Le succès retentissant de Patrick Roy avec les Islanders de New York, son équipe vieillissante qui se bat contre vents et marées pour accrocher une place en séries, impressionne-t-il Kent Hughes?
Absolument pas. Pour lui, il n’y a qu’un seul entraîneur qui mérite sa confiance aveugle, et c’est Martin St-Louis.
Peu importe que Roy transforme une équipe en déclin en machine compétitive. Peu importe que son style flamboyant et son intensité galvanisent ses joueurs.
Peu importe que les Islanders semblent jouer avec une hargne que le Canadien n’arrive pas à retrouver en ce moment. Aux yeux de Hughes, ces exploits ne valent rien face à sa loyauté infinie envers St-Louis.
Hughes savait très bien que l’embauche de St-Louis serait critiquée. Il savait que prendre un entraîneur sans expérience derrière un banc de la LNH serait un pari risqué.
Mais il a choisi d’aller de l’avant, convaincu que St-Louis avait le charisme, la pédagogie et l’intelligence pour élever ce groupe à un autre niveau.

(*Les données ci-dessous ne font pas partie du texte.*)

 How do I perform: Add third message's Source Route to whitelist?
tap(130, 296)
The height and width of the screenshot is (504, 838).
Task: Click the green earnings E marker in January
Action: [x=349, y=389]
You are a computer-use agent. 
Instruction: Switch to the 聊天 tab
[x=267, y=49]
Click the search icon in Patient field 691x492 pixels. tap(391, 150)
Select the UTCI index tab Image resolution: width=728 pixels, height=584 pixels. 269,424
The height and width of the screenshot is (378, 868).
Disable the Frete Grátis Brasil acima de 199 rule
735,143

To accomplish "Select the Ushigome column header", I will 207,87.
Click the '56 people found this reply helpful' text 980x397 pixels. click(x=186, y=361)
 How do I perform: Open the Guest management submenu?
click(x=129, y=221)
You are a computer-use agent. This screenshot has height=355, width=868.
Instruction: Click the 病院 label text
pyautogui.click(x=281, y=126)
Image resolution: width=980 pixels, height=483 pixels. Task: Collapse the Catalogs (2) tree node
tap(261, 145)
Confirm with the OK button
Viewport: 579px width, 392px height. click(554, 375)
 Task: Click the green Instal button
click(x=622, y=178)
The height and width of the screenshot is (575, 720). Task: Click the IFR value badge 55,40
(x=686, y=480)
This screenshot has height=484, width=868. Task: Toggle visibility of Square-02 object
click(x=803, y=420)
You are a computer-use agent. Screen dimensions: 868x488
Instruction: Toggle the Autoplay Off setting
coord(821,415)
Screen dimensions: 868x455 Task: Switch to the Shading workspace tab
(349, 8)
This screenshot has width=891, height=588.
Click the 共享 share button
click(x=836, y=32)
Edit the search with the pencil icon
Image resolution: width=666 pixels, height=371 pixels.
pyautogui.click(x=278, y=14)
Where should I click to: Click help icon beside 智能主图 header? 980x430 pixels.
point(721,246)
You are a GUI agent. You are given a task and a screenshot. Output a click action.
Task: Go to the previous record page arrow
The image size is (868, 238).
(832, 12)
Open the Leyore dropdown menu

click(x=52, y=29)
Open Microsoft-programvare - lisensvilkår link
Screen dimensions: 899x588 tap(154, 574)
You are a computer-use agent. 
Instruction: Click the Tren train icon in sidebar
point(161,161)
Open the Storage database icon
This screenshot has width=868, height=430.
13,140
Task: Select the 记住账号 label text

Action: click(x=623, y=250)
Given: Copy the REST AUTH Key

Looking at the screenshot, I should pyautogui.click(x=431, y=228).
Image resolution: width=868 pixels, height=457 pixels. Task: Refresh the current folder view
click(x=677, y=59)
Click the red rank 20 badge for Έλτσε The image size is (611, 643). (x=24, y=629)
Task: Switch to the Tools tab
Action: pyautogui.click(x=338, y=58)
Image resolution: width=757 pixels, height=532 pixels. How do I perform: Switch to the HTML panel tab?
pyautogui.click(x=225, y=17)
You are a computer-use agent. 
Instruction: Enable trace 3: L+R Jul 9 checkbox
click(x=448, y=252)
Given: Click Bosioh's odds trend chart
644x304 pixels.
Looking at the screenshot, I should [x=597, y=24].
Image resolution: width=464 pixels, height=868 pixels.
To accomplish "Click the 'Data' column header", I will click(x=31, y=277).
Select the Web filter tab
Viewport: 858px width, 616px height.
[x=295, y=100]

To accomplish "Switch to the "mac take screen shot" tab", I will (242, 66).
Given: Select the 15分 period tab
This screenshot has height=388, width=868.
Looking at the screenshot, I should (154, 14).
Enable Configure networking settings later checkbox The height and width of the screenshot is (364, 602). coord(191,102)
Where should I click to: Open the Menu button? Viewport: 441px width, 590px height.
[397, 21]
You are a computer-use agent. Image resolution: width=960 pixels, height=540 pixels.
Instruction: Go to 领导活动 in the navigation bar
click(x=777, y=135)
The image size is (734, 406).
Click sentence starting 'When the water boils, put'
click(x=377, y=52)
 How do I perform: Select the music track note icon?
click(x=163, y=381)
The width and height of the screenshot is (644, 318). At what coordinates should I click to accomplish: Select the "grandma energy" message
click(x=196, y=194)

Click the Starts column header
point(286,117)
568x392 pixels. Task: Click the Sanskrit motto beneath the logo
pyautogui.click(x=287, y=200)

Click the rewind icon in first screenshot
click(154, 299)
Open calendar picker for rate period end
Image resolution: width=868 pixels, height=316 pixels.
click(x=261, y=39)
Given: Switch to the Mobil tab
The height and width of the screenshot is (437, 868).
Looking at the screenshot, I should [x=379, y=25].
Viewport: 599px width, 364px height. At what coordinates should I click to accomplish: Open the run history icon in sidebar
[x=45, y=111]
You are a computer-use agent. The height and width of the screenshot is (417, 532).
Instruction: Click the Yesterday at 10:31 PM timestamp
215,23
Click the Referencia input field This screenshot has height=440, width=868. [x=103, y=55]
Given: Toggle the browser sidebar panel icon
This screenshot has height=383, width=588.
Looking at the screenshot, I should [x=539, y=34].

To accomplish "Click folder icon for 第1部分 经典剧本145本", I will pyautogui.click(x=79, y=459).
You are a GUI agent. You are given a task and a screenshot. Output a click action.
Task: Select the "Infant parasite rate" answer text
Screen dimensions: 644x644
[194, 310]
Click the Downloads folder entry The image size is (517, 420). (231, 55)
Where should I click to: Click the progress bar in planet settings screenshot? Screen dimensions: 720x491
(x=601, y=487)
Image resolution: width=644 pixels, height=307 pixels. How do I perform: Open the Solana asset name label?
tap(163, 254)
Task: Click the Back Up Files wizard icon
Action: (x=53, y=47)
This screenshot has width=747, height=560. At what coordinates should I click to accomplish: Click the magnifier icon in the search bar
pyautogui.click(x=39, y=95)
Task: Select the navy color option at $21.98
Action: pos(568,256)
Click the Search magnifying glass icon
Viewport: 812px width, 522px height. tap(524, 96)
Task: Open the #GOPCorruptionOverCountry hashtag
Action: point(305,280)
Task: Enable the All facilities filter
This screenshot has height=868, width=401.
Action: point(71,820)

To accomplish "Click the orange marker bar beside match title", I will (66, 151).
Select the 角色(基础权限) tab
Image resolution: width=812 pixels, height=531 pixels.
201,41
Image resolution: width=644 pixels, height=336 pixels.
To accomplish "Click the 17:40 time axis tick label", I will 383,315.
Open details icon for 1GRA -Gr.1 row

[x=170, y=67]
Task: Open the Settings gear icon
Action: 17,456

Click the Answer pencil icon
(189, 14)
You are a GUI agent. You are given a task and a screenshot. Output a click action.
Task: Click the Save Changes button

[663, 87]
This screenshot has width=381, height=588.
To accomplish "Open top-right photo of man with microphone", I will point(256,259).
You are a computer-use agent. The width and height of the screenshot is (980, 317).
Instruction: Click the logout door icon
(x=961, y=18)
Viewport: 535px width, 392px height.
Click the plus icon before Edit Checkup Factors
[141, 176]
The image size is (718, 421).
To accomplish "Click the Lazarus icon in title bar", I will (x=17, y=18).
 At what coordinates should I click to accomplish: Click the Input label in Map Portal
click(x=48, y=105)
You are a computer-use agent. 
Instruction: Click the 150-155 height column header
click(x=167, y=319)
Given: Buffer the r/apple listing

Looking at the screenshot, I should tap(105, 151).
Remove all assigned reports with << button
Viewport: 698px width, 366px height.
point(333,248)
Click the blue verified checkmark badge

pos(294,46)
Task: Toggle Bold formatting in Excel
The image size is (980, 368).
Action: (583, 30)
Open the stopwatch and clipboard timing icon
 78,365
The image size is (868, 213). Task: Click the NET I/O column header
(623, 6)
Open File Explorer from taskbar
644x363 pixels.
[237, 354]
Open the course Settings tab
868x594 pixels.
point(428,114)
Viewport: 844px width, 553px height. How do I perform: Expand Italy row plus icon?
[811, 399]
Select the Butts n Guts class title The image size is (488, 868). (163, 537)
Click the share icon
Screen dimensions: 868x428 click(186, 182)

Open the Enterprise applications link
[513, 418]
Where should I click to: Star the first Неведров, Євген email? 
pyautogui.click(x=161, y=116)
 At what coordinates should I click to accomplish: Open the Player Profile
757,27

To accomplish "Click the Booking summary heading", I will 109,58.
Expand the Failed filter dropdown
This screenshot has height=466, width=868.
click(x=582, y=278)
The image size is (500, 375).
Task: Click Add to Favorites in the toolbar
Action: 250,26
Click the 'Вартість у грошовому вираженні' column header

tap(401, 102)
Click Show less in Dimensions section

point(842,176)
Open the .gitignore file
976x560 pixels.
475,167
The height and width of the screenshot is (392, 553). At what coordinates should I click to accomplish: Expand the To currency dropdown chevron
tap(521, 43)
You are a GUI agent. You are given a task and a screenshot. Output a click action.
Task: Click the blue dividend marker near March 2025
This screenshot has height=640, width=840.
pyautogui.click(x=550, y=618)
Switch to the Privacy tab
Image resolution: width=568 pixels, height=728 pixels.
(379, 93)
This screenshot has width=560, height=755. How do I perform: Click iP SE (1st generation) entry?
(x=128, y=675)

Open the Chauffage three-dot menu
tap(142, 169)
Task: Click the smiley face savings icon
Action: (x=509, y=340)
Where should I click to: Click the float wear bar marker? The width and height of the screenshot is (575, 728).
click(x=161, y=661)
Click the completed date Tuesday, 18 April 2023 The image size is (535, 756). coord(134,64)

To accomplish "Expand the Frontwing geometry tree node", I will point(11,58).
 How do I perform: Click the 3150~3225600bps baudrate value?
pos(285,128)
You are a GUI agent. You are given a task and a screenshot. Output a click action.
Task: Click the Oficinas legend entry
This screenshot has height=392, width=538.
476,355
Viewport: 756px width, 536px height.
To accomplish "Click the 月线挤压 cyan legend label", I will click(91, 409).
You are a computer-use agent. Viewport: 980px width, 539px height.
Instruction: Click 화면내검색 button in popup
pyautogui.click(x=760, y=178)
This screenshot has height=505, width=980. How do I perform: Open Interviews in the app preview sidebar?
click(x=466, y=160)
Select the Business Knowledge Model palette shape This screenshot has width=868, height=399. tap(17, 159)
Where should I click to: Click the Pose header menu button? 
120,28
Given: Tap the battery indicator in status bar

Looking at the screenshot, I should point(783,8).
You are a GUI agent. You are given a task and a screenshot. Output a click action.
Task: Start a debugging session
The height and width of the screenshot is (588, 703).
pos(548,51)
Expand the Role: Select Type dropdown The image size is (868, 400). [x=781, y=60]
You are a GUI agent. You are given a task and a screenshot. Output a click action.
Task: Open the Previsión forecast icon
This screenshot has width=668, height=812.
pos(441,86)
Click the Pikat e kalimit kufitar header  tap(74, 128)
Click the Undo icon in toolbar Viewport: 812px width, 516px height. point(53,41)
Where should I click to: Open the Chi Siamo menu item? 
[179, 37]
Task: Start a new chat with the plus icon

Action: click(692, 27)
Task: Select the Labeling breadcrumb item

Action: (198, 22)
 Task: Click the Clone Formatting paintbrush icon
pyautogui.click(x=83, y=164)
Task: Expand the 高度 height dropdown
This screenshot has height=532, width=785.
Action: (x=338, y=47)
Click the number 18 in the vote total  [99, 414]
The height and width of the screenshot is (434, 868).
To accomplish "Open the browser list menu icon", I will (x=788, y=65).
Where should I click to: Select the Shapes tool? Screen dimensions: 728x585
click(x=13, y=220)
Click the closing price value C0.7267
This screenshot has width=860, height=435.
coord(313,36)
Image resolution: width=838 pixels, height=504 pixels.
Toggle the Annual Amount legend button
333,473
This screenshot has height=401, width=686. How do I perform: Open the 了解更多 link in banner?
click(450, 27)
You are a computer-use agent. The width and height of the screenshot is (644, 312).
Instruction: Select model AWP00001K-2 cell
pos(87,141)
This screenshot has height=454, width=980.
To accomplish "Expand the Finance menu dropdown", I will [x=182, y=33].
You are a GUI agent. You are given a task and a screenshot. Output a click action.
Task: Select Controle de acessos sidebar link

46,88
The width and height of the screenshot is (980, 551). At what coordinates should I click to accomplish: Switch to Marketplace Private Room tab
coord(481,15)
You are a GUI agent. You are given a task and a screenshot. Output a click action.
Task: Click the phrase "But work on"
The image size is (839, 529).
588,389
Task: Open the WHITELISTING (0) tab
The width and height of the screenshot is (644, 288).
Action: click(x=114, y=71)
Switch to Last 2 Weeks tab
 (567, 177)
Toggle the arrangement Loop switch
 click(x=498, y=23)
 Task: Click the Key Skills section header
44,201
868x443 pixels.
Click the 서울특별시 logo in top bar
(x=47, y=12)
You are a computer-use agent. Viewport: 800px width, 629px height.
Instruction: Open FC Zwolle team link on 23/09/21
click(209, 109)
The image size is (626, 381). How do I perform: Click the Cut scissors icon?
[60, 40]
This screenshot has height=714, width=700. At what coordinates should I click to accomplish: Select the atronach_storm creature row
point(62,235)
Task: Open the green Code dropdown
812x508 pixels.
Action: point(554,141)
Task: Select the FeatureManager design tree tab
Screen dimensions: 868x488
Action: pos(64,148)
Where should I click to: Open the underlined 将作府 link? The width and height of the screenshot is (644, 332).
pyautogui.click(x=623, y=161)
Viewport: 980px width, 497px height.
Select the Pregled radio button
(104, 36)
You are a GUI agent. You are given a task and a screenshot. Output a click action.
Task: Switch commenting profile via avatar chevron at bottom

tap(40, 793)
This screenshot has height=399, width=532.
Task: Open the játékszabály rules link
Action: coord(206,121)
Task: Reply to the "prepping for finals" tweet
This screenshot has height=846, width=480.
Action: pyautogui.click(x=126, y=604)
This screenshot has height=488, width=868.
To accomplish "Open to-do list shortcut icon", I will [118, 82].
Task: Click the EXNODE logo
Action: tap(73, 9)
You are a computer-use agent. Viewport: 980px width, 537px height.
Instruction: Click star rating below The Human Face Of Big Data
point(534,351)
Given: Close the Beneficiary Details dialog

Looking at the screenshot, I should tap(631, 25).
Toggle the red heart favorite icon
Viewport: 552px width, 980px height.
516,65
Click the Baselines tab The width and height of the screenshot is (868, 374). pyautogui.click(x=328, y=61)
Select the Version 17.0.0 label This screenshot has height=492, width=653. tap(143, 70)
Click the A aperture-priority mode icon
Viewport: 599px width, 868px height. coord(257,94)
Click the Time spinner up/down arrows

Et aujourd’hui, malgré la tempête qui s’abat sur son équipe, il ne recule pas d’un pouce.
Patrick Roy? Son succès est peut-être impressionnant pour les médias et les partisans, mais pas pour Hughes. Lui, il est prêt à aller jusqu’au bout avec son homme. À la vie, à la mort.
Le congédiement de Martin St-Louis peut aller se coucher.